Позже, когда я стал выступать с монологами или репризами самостоятельно, я ловил себя на том, что невольно подражаю Дурову, его голосу, жестам, манерам. На первых порах меня это радовало. Но постепенно я начинал понимать, что, подражая, далеко не уйдешь. Ведь сам-то Дуров никому не подражал. И мало-помалу его жесты, манеры, интонации я стал заменять своими.
Но одна его интонация у меня не исчезла, и я не хотел, чтобы она исчезала, - это интонация борьбы, которая была в выступлениях Дурова основной. Он на манеж выходил бороться и вел себя как борец: не боялся атак и контрударов.
Эта интонация борьбы засела в меня прочно. Выходя на манеж, я словно уже был готов к спору, хотя на первых порах никто спорить со мной особенно и не собирался. Но стремление победить какого-то невидимого противника постоянно жило во мне. Может быть, это были еще и отголоски рабочего цирка, в котором мы состязались с настоящим, и оскорбления Злобина, которому я должен был доказать, что его поступок был в высшей степени несправедливым. Во всяком случае, эта постоянная тревога предстоящей схватки меня не оставляла.

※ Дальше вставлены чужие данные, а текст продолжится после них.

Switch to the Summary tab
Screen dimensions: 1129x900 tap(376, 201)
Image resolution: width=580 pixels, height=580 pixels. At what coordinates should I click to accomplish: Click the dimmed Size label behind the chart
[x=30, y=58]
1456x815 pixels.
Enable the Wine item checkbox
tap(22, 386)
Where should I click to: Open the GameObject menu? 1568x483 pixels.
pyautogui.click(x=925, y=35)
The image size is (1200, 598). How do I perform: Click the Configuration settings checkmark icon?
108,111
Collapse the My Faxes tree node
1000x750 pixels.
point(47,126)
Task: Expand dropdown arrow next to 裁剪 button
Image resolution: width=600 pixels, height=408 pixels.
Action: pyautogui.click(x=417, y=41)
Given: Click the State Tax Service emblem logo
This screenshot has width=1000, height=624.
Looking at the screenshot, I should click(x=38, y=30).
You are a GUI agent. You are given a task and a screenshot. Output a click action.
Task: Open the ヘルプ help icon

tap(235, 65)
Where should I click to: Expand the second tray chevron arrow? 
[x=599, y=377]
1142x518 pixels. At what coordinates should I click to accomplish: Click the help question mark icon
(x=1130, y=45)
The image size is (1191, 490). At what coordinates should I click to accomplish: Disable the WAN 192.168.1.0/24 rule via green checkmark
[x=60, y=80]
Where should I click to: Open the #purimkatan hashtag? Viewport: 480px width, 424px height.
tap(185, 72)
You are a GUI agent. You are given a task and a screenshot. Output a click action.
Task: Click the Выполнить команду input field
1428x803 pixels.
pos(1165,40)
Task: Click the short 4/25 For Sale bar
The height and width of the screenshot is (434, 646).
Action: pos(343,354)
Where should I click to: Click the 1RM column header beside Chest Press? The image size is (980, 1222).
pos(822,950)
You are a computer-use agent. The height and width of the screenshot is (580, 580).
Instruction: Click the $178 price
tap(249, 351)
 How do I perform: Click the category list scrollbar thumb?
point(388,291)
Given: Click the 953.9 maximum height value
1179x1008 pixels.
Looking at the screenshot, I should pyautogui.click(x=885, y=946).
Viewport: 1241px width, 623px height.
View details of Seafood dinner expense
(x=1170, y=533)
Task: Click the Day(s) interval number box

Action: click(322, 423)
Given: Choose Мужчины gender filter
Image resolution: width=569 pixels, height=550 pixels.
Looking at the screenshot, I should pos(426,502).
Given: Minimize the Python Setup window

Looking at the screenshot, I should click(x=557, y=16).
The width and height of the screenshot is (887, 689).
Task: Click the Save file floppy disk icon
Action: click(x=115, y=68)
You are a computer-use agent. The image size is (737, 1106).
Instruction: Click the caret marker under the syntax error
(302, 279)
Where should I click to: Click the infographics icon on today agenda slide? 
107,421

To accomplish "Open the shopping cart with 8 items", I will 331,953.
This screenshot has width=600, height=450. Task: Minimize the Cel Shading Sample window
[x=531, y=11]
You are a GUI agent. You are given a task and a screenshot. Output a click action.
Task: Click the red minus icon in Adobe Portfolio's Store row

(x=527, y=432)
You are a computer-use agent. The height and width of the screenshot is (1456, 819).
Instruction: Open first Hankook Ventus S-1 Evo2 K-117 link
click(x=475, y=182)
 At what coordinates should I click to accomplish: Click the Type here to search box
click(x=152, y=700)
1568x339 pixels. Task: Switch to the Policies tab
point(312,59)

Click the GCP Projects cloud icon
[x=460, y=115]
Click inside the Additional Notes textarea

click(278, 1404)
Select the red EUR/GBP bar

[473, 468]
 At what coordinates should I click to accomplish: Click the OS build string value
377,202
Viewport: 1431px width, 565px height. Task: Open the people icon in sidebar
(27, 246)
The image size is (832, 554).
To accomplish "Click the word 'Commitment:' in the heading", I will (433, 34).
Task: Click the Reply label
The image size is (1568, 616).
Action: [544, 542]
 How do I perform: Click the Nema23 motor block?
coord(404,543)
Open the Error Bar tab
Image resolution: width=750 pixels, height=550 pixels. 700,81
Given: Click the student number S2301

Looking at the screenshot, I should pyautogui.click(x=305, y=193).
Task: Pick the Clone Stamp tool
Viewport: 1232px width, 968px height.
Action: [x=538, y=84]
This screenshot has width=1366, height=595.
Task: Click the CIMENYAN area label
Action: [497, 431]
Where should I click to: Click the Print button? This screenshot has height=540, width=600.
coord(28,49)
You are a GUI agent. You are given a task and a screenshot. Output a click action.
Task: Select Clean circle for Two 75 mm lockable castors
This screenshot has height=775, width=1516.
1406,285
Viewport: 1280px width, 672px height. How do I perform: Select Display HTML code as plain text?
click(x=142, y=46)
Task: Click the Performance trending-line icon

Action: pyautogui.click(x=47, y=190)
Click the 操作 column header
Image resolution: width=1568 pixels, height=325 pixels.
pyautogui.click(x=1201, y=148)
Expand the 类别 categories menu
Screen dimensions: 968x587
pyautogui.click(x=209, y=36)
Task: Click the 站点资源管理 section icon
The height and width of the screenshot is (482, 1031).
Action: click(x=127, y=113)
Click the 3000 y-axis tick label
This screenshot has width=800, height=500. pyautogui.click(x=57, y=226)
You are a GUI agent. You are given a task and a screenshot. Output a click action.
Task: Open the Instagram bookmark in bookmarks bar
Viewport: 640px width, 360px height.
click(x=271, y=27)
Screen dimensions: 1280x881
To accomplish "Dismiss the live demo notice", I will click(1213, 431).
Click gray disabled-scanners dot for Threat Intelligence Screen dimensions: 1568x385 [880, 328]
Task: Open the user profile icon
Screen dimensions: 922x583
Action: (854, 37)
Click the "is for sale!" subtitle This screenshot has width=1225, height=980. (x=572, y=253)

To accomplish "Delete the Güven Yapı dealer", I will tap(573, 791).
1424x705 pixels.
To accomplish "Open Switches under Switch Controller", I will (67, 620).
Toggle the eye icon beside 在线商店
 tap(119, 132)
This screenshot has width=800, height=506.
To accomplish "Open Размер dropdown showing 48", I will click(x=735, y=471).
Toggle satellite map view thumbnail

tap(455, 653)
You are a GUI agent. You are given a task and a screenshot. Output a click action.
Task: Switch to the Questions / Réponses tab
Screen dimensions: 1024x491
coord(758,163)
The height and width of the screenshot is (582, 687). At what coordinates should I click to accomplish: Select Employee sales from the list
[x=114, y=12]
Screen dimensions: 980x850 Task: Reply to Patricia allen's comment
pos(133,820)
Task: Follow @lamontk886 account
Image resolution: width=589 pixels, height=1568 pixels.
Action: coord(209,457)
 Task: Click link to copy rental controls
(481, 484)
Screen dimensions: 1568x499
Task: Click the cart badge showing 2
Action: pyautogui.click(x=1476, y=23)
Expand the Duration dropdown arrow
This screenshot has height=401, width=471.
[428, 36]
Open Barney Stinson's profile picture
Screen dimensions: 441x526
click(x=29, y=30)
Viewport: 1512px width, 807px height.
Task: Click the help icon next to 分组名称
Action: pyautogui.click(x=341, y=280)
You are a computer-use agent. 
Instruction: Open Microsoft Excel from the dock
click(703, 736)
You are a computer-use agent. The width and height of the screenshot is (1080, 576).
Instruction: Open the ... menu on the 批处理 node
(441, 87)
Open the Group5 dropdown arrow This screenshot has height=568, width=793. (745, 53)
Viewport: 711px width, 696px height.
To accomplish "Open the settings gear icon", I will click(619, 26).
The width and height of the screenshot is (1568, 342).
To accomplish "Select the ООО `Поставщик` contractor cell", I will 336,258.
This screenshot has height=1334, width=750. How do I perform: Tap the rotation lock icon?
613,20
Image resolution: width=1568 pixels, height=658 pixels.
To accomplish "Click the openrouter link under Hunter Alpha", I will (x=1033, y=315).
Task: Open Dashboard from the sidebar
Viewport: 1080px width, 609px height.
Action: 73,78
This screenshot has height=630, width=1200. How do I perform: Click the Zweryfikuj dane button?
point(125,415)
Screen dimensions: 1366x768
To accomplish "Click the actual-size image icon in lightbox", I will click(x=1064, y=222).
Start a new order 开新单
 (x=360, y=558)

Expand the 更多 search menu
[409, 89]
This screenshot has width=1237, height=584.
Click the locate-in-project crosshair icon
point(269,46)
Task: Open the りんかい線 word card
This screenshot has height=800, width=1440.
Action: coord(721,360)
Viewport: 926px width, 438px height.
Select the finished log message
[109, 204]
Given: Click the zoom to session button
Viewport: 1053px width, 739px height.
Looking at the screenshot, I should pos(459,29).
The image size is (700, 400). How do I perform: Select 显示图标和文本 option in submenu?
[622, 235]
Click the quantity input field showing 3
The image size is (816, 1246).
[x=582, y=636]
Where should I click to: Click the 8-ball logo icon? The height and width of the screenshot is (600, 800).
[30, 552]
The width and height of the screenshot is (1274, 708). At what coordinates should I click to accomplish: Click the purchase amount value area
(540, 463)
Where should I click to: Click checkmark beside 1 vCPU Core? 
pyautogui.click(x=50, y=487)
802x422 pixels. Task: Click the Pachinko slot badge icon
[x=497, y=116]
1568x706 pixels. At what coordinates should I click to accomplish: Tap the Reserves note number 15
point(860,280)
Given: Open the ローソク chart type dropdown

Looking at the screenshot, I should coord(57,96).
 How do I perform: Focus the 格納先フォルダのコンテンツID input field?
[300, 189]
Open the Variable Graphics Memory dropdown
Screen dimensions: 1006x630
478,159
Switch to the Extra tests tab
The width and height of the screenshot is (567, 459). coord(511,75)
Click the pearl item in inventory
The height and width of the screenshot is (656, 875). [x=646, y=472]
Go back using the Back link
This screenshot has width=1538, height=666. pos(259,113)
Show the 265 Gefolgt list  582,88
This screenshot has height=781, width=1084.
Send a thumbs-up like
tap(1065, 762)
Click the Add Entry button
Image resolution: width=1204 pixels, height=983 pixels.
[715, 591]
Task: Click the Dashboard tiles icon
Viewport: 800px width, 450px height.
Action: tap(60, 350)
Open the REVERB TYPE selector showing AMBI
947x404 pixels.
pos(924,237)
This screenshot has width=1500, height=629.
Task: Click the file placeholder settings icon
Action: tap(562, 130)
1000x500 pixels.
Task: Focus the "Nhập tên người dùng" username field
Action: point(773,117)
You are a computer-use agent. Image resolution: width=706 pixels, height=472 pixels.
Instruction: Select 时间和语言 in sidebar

Учился я у Дурова и поведению за кулисами: видел, как по-товарищески он относится ко всем, как никогда не отказывается помочь брату-артисту, если хозяин задерживает ему жалованье. На этот случай у него был испытанный способ: прервать выступления. А так как публика шла "на Дурова", то хозяева боялись, как бы не потребовали у них обратно деньги, уступали и выплачивали артисту все сполна.